[[ Dataset entries open ]]

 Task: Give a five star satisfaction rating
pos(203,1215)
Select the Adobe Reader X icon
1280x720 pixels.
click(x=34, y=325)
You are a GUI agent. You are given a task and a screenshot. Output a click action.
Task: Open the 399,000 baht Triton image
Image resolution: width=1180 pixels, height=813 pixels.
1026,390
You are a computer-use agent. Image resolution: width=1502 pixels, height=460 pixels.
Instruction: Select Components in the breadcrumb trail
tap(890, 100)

[[ Dataset entries closed ]]
[[ Dataset entries open ]]

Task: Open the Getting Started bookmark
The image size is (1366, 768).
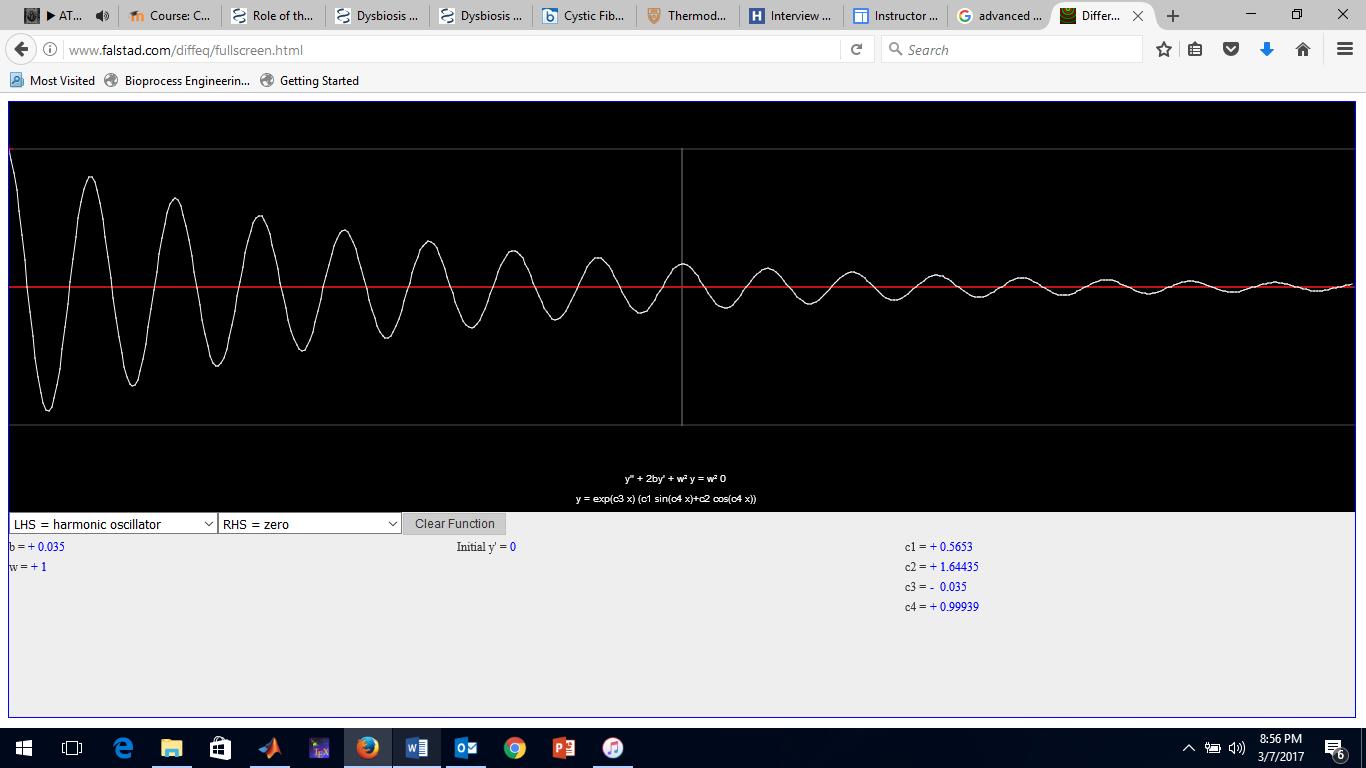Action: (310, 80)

[[ Dataset entries closed ]]
[[ Dataset entries open ]]

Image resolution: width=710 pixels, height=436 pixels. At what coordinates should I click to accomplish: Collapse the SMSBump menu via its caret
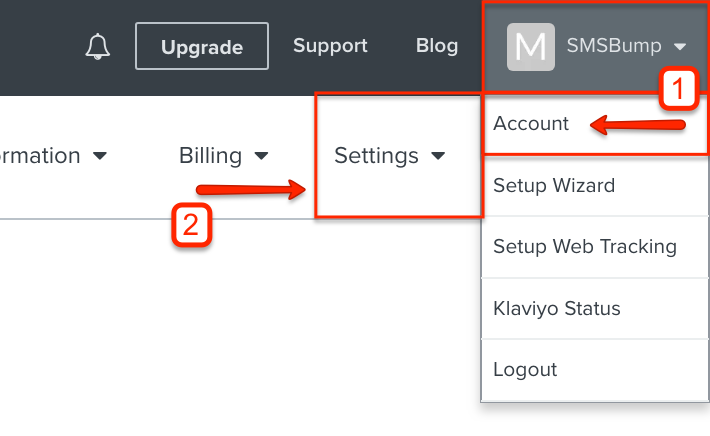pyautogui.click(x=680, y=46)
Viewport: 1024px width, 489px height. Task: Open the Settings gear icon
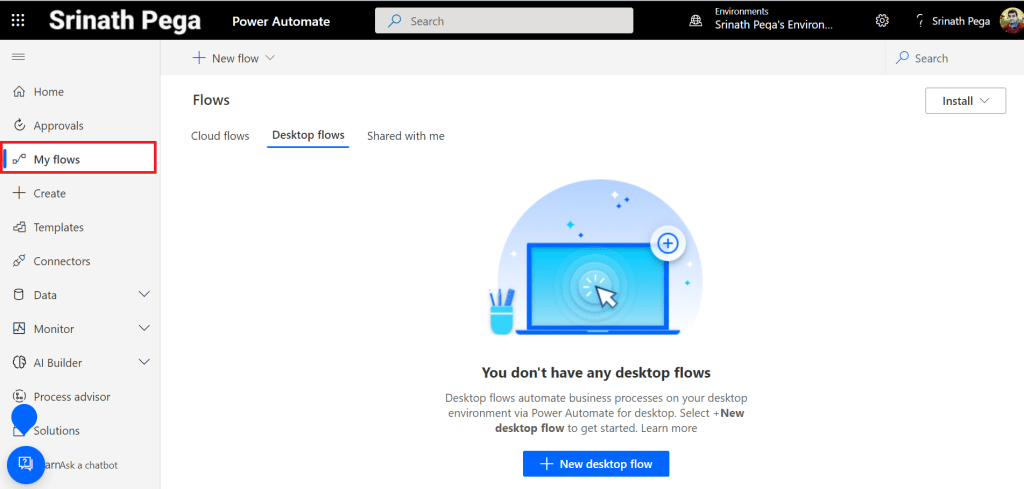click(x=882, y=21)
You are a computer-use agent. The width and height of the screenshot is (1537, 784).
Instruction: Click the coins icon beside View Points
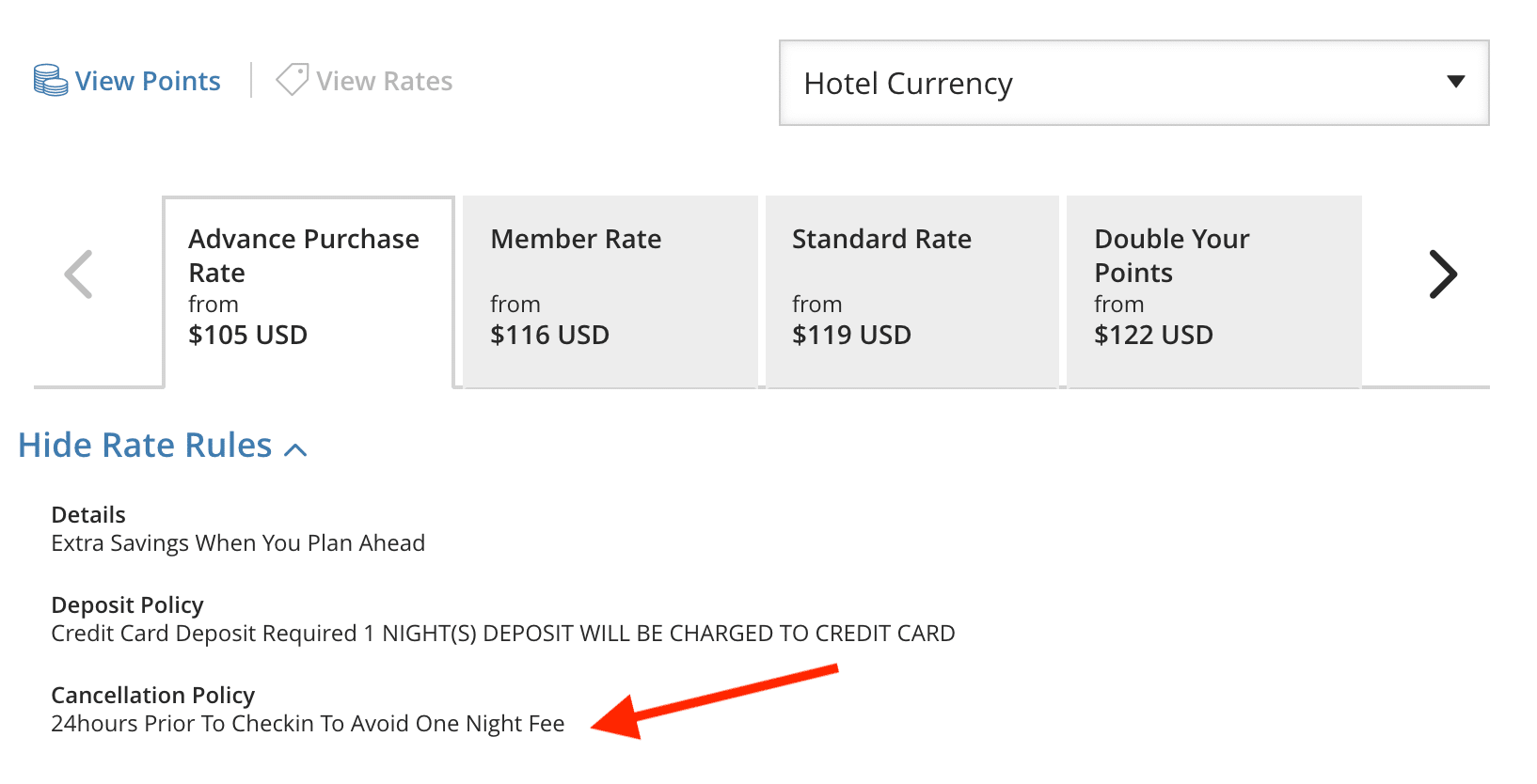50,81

[[ Dataset entries closed ]]

What to produce.
Using the entries above, return each line in which the word "screenshot" occurs.

Final answer.
You are a GUI agent. You are given a task and a screenshot. Output a click action.
You are a computer-use agent. The width and height of the screenshot is (1537, 784).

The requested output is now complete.